Local Hungarian Drug Firm Looks to Expand Despite Increase in Prices

March 14, 2005

Hungarian drug manufacturer Beres Gyogyszergyar unveiled a new development laboratory in February 2005, which was worth HUF180mn (US$983,579). The company has 31 drugs on the Hungarian market (primarily vitamins and food supplements), 24 drugs in registration and 29 drugs in clinical trials. Net sales for 2004 are likely to have reached HUF5bn (US$27.3mn).

In spite of recent increases in the retail price of some 4,000 reimbursable medicines in Hungary, Beres will not be affected by these changes, as most of its products are not eligible for reimbursement.
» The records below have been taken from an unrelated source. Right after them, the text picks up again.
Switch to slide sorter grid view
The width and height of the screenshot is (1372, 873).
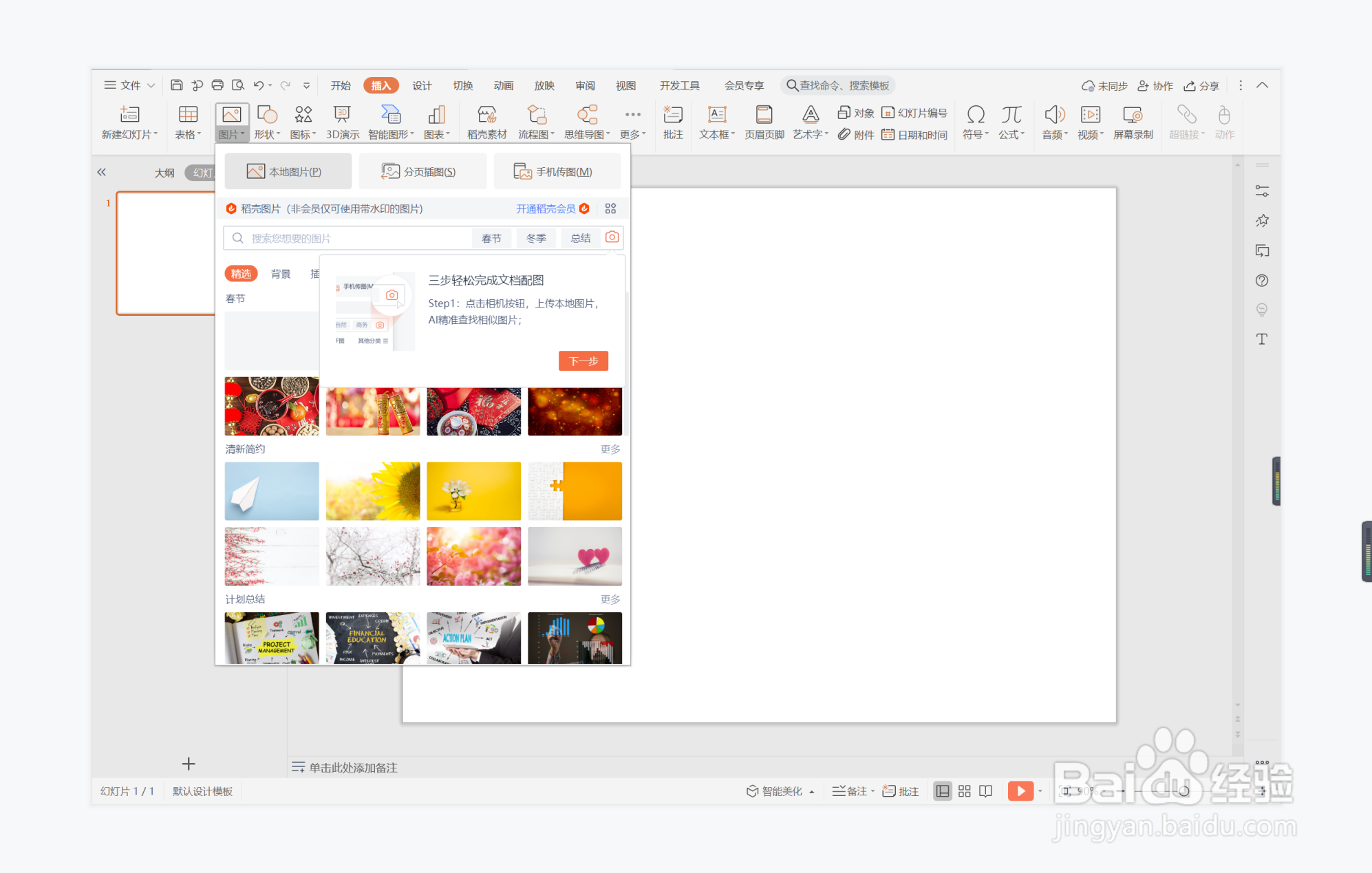pyautogui.click(x=964, y=791)
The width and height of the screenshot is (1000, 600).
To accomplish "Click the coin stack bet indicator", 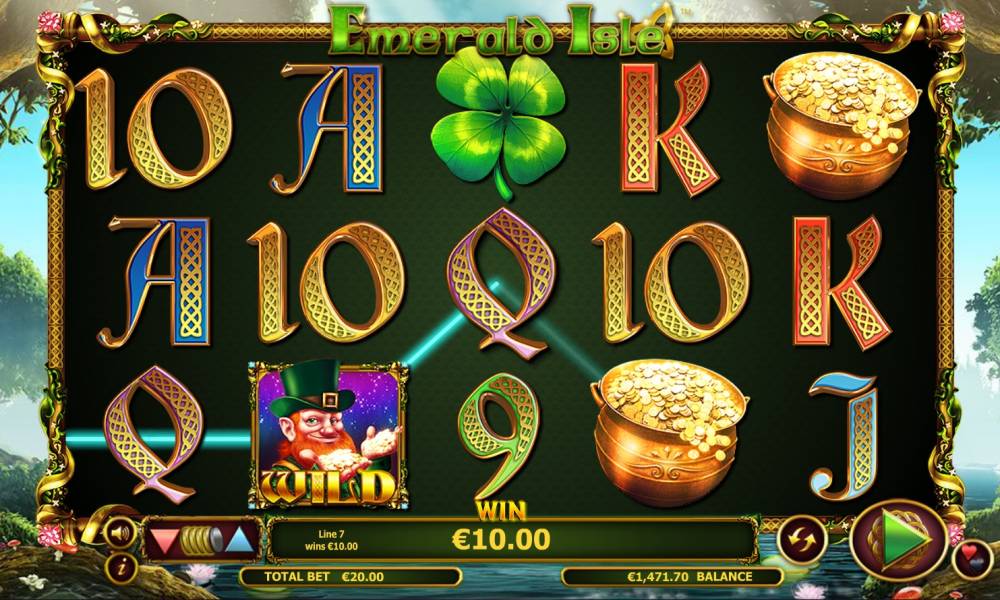I will [x=202, y=541].
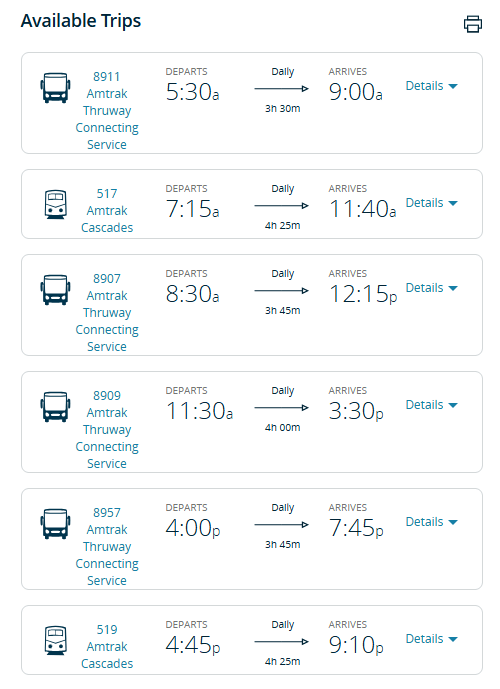Click the bus icon for trip 8957

[55, 524]
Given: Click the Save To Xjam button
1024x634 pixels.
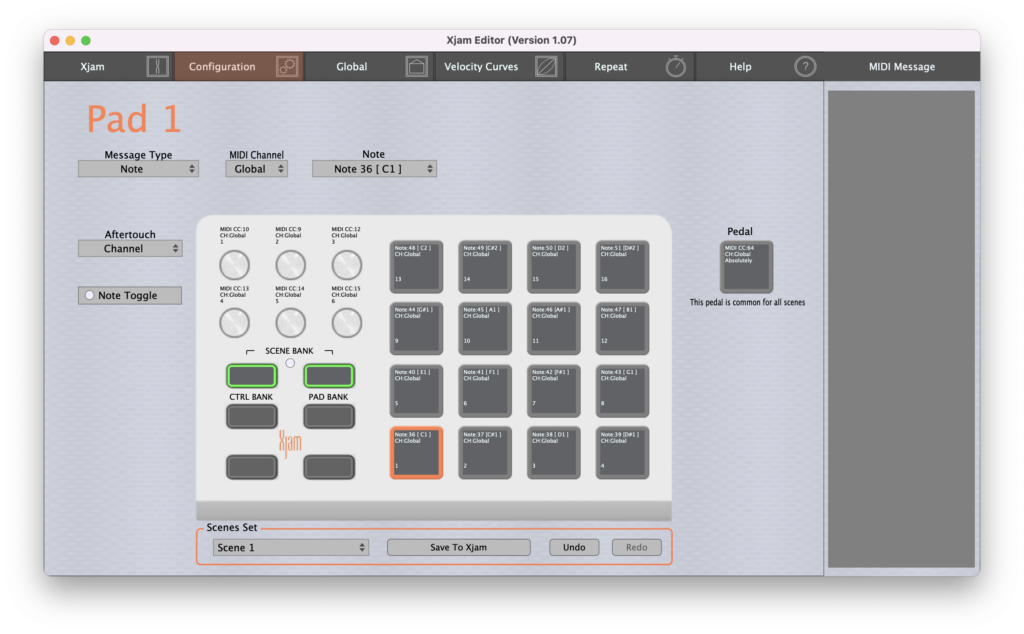Looking at the screenshot, I should point(458,548).
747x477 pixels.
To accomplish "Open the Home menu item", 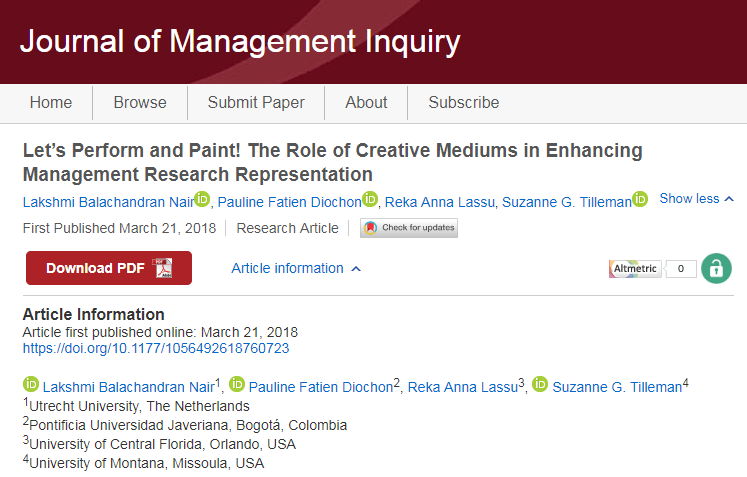I will (51, 103).
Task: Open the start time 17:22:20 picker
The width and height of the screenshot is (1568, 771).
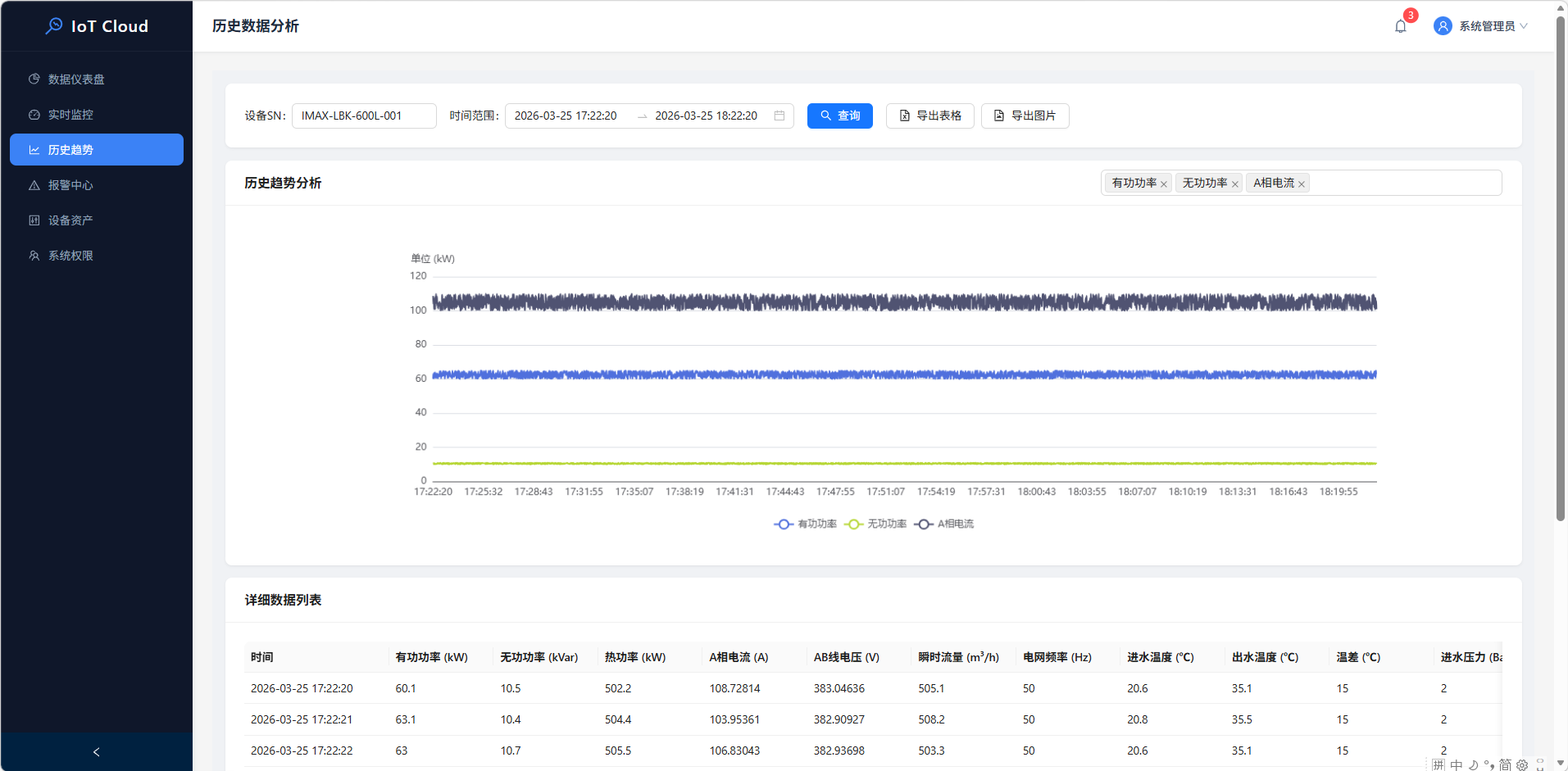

The company is likely to be spared the mandatory price cuts and requirements to cover any pharmaceutical budget overspend that have been imposed on producers of reimbursable drugs in Hungary.

Due to changes in the country's pricing and reimbursement policy, many multinationals had considered pulling out of Hungary. However, GSK's Hungarian subsidiary announced that the UK drugmaker is not contemplating pulling out of the country, and added that the firm is ready to negotiate with the government on drug financing. Indeed, the company is presently investing EUR60mn (US$79mn) in its vaccine factory in Godollo, near Budapest, which should be finished by 2006.